The British paper The Guardian has published an editorial with a similar point. This New Year’s push for mercy is likely to drive official Washington’s arguments over Snowden and his legacy, already heated, to new levels.

For instance, Business Insider political editor Josh Barro immediately fired back at the NYT’s logic, tweeting that it would be "terrible" to give Snowden a break along the lines laid out in the editorial, because to do would establish a dangerous precedent:

But the Atlantic’s Conor Friedersdorf, a longtime critic of the Obama administration’s surveillance and drone policies, fired right back at Mr. Barro, saying that pardons by definition deal with legal cases to which normal rules don’t seem to apply.

“They are meant to be used judiciously, on an ad hoc basis, in what are clearly exceptional circumstances,” Mr. Friedersdorf writes.

That’s just a taste of what security wonks will be tussling over. Of course we’ve got a couple of comments here ourselves.

First, any sort of negotiated deal with Snowden won’t happen quickly. That’s because, as a practical matter, it would probably have to wait until legal challenges to the NSA’s newly revealed activities have played out in the courts. The resultant legal framework could have a powerful effect on the inherently political nature of any Snowden clemency, after all. If the NSA’s phone metadata collections are held to be unconstitutional, his chances of a return to the US might rise. If not, it might be hard for any president to offer Snowden a deal he’d find acceptable.

Second (and related), your position on Snowden today likely depends on your snap judgment as to how history will judge the activities he revealed.

To the Times, and other clemency advocates such as the ACLU, he has laid bare widespread illegality and abuse. The NSA’s own internal auditor has judged that the agency exceeded its authority “thousands of times a year," writes the Times. The secret Foreign Intelligence Surveillance Court has rebuked the NSA for repeatedly providing misleading information about its surveillance activities.

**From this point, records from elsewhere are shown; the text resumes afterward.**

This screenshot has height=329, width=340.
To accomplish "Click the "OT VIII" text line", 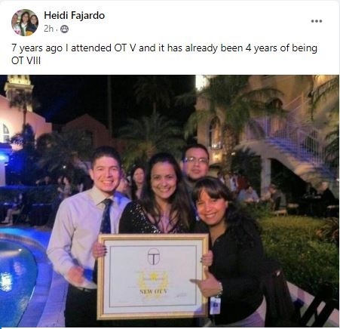I will pyautogui.click(x=26, y=60).
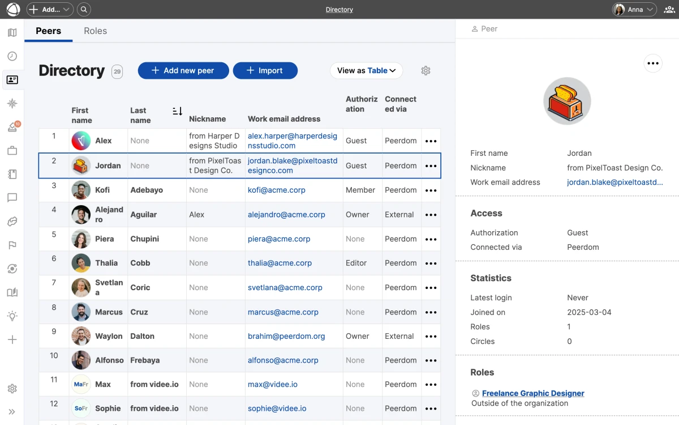This screenshot has width=679, height=425.
Task: Open the Freelance Graphic Designer role link
Action: tap(532, 393)
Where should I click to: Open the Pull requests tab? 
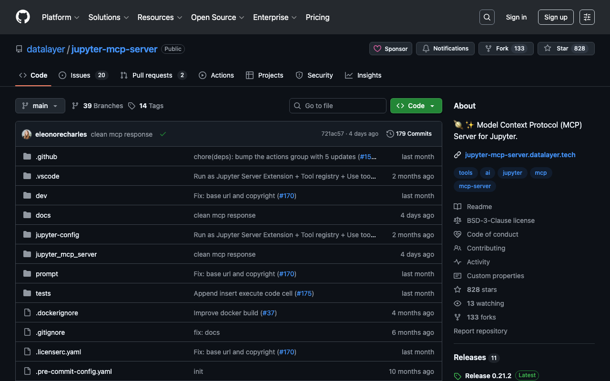point(153,75)
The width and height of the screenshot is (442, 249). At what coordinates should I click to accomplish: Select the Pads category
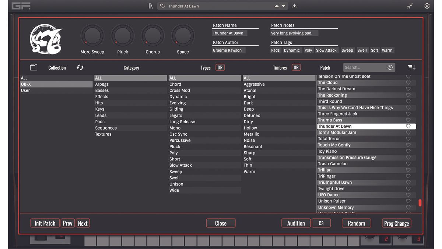pos(100,122)
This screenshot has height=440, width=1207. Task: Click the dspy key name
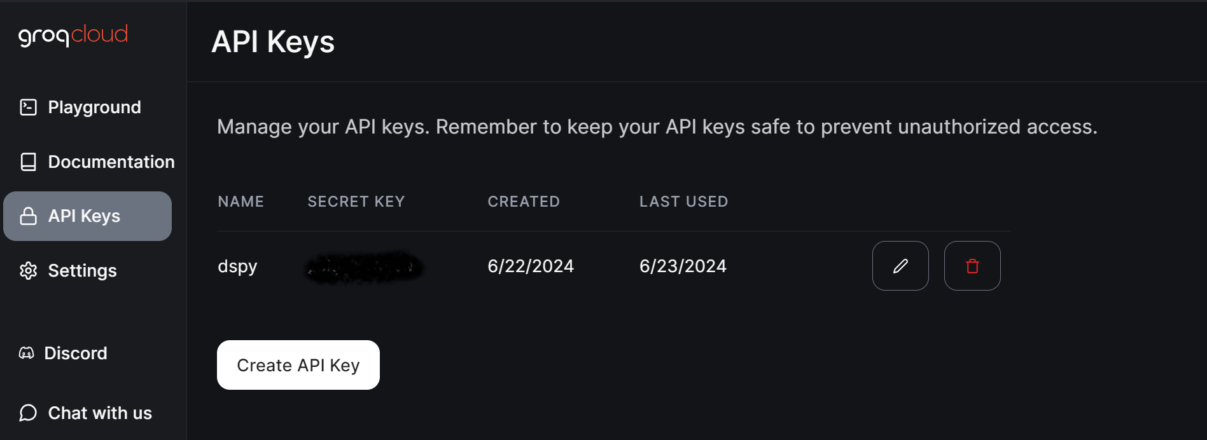237,266
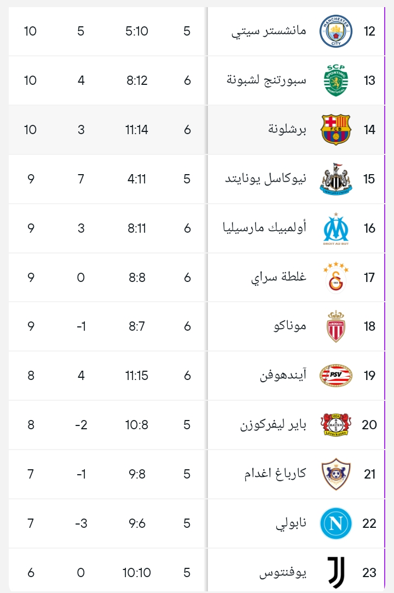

“Many of the mass-collection programs Mr. Snowden exposed would work just as well if they were reduced in scope and brought under strict outside oversight, as [a recent] presidential panel recommended,” writes the Times editorial board.

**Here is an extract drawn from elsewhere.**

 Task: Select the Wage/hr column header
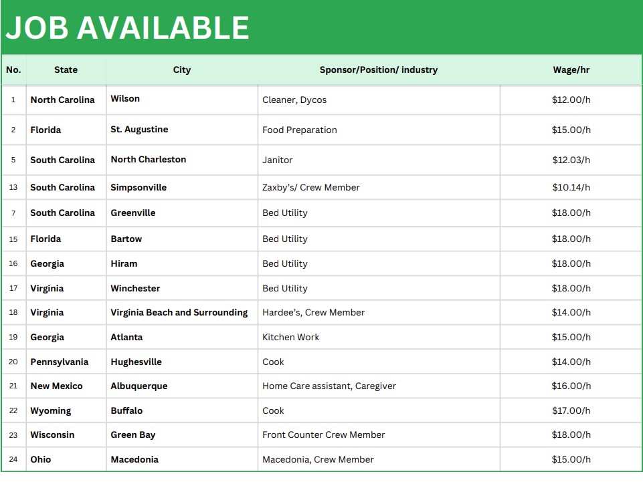click(571, 70)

Not everybody agrees with this judgment. Much of the coverage of Snowden leaks has exaggerated their reach, goes this view, while minimizing the effect of privacy safeguards that are already in place.

Washington Post opinion writer Ruth Marcus writes that her scale weighs against Snowden, for instance.

“Existing oversight, while flawed, is not as feckless as Snowden portrays it, and the degree of intrusion on Americans’ privacy, while troubling, is not nearly as menacing as he sees it,” Ms. Marcus writes.

Finally, can we leave Snowden’s personality out of this? Marcus judges that he’s got an overblown sense of self and of the importance of his actions, and that’s a perfectly legitimate opinion to have, but should it bear on his clemency outcome?

Whistle-blowers are often difficult. So are politicians. It takes a pretty big ego to step into the public arena to take on big issues, for good or ill. By going public with his identity, Snowden ensured that a good share of the coverage of his actions would focus on himself. But maybe it’s the NSA and what it does, not Snowden, that’s most important to the nation.

While it may be easy to "despise and reject Snowden," it is "much harder to despite and reject the discussion he touched off," writes New York University journalism professor Jay Rosen on his "Pressthink" blog.